It only makes sense that the more that an advisor proactively reaches out to an investor, the more likely an investor will be satisfied with that relationship. But the critical question is how much is too much? When does an advisor step over the line and become a pest rather than a supporting voice of reason and advice? We’ve all experienced the salesperson that calls or emails too frequently ultimately resulting in our decision to ignore that person totally. How does a financial advisor balance between enough communication versus too much communication?
The data clearly encourages more communication rather than less, according to our newest research The Corona Crash: What Advisors Should be Saying to Investors Now. As you can see below, 37 percent of investors are more impressed with their primary advisor due to his/her reaction to the coronavirus crisis. The number of investors who are more impressed with their advisor increases exponentially based upon the number of times they have communicated with their advisor. Over 60 percent of those investors who have communicated with their advisor four or more times indicate they are more impressed with their advisor.
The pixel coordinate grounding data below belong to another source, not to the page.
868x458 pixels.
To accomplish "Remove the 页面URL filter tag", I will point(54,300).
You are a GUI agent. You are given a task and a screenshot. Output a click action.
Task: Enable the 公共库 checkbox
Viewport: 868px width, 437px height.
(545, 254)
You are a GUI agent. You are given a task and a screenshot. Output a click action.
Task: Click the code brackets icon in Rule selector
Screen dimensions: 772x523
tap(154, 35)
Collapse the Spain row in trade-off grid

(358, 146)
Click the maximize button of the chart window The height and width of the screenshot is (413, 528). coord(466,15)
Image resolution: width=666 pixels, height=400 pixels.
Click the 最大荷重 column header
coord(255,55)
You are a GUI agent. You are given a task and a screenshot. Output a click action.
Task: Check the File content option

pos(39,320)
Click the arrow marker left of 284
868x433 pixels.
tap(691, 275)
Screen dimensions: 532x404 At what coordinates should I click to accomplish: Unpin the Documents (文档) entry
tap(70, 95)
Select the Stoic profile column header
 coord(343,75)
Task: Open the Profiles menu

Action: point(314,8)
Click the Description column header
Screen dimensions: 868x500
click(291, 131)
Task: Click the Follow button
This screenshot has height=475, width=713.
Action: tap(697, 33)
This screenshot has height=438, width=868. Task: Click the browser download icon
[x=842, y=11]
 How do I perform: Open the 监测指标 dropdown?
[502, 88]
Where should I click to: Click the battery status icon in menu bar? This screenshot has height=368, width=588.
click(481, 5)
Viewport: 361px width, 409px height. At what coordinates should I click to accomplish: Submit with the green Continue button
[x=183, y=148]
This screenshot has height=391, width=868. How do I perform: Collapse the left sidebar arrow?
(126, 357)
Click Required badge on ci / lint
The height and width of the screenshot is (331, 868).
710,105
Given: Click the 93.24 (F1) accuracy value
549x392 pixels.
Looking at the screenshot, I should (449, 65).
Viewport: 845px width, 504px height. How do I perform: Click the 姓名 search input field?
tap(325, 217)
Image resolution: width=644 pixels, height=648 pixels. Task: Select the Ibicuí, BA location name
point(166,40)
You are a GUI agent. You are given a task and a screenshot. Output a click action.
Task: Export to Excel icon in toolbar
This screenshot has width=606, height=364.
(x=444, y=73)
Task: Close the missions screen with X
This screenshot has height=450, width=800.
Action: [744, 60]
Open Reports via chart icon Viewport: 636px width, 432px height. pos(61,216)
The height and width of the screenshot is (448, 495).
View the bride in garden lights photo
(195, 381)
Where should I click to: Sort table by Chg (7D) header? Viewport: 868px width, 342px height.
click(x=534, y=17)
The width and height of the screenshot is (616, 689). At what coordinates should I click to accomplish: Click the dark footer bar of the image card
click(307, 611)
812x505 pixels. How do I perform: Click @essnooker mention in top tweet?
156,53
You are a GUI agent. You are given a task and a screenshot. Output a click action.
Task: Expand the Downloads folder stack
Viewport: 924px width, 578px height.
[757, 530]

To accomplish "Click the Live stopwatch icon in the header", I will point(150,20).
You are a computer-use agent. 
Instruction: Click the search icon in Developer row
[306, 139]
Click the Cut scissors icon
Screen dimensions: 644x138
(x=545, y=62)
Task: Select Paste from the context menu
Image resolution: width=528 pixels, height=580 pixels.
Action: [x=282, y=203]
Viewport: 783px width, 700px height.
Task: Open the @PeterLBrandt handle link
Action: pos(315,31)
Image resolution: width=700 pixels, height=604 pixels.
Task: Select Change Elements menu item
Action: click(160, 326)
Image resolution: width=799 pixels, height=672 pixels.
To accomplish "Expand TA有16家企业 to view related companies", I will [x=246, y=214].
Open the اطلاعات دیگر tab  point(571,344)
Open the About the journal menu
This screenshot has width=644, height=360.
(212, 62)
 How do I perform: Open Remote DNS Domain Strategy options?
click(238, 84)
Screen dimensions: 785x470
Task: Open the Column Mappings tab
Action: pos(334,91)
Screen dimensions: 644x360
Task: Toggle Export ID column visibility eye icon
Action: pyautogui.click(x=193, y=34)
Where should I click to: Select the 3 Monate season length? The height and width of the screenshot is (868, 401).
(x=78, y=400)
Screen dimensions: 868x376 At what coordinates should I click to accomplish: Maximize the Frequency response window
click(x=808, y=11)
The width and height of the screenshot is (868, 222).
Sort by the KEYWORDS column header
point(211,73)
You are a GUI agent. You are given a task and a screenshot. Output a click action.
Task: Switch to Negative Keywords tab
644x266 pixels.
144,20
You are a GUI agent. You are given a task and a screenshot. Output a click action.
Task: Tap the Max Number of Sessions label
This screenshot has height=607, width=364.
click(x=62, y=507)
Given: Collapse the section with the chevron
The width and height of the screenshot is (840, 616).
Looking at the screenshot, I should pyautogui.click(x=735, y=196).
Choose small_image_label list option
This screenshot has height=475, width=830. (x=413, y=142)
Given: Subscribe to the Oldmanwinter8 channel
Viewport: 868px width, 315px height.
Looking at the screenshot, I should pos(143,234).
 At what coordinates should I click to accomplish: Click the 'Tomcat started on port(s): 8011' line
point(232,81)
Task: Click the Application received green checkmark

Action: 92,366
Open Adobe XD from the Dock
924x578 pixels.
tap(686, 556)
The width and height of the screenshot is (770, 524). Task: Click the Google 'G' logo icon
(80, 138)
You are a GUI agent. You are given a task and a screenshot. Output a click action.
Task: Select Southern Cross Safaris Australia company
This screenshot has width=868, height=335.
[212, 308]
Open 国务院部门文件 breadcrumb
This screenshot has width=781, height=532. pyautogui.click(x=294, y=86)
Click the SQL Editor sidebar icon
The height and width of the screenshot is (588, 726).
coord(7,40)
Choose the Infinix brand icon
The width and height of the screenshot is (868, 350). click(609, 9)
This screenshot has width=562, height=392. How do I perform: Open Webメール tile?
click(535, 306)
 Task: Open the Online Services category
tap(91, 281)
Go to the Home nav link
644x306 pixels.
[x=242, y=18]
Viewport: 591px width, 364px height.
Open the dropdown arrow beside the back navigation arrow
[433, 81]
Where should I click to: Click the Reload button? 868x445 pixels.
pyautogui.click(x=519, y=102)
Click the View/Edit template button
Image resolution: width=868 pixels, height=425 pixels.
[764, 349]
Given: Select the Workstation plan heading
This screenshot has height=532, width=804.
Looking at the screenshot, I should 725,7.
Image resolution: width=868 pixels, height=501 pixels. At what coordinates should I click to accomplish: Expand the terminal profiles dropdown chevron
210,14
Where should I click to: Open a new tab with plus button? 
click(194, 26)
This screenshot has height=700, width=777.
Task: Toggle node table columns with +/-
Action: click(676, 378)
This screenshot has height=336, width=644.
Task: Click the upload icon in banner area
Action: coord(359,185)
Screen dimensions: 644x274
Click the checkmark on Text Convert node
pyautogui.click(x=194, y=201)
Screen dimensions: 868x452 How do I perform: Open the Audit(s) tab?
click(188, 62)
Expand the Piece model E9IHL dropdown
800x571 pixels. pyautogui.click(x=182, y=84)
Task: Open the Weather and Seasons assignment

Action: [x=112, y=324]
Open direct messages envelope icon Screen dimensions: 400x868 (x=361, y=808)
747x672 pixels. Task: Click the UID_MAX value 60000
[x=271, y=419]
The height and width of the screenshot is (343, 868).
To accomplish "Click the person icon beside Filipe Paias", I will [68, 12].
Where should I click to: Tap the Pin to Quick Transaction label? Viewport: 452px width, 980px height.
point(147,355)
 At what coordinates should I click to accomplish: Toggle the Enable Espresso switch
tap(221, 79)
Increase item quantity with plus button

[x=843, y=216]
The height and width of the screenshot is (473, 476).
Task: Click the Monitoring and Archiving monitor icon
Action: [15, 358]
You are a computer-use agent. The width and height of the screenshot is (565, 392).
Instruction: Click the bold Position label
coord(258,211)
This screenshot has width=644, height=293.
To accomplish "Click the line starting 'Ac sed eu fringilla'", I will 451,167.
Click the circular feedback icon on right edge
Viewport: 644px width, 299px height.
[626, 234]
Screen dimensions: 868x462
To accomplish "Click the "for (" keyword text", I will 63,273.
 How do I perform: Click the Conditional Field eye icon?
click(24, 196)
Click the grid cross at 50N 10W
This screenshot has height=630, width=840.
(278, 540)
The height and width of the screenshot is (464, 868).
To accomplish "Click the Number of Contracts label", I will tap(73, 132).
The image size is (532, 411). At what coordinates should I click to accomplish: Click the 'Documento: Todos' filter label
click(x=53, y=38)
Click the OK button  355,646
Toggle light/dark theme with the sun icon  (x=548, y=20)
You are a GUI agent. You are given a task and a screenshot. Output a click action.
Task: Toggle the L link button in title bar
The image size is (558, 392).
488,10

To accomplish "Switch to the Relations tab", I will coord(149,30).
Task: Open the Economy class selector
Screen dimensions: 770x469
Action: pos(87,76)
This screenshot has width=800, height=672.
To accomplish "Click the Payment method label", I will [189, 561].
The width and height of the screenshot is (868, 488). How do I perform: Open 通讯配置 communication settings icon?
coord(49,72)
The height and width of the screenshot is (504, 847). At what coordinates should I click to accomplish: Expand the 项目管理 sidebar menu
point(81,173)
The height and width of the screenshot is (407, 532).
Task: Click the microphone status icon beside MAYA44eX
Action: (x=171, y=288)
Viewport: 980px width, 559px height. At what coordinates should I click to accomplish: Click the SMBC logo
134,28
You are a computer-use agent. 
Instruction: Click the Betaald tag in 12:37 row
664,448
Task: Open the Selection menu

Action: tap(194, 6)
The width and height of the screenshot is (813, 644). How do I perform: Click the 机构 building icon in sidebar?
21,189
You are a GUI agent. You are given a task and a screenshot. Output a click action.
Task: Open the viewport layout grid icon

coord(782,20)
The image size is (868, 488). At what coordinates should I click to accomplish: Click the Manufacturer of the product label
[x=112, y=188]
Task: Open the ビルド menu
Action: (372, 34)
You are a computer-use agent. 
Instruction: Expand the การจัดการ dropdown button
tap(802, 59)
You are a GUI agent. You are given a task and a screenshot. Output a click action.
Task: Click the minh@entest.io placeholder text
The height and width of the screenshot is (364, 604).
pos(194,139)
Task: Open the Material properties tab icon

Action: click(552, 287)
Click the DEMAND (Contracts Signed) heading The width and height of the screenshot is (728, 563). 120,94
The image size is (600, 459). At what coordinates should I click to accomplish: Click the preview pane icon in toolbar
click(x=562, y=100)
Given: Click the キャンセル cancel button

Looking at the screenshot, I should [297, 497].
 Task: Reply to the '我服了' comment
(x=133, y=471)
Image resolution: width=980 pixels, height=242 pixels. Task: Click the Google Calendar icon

Advisors must communicate with their clients in multiple ways. While most investors indicate that quarterly communication is the expectation of communication during non-crisis periods, the largest percentage of investors anticipate their advisor will reach out to them if there is a reason to make changes to their portfolios. But why not communicate more frequently through various platforms? If an investor doesn’t want to read your email, blog or other digital communication, it can be deleted. But the reality is that many investors respond to multiple communication modes, even if they are not totally personalized.
- More than two-thirds of investors (68 percent) have spoken to their advisor via telephone since the onset of the corona crisis while 28 percent have communicated via email. Why not communicate via both email and telephone?
- Many financial advisors and their firms have provided educational materials and communication via various digital methods. Fifty-seven percent of investors that received these types of communications indicated that they viewed these materials. Be sure to make educational materials easily accessible to investors.
- Based upon Spectrem’s Communicating with Advisors and Providers, 90 percent of investors are reading their advisor’s newsletters, regardless of whether they are electronic or hard copy. Don’t give up on newsletters.
- A smaller percentage of investors (26 percent) read an advisor’s blog, however, that percentage increases to 45 percent for younger investors. If you want to attract younger investors, blogs are very important.
Despite the fact that more than half (52 percent) of investors indicate they lost a fair or significant amount of their net worth since the onset of the pandemic, only 13 percent of investors believe their financial advisor should have been aware of the oncoming financial crisis. This means that financial advisors need to use this opportunity to provide additional value to their clients by having the difficult conversations about the future. Unlike the 2008 recession, investors aren’t blaming this financial crisis on the financial services industry. By demonstrating expertise and genuine concern, advisors can deepen the loyalty of their investors.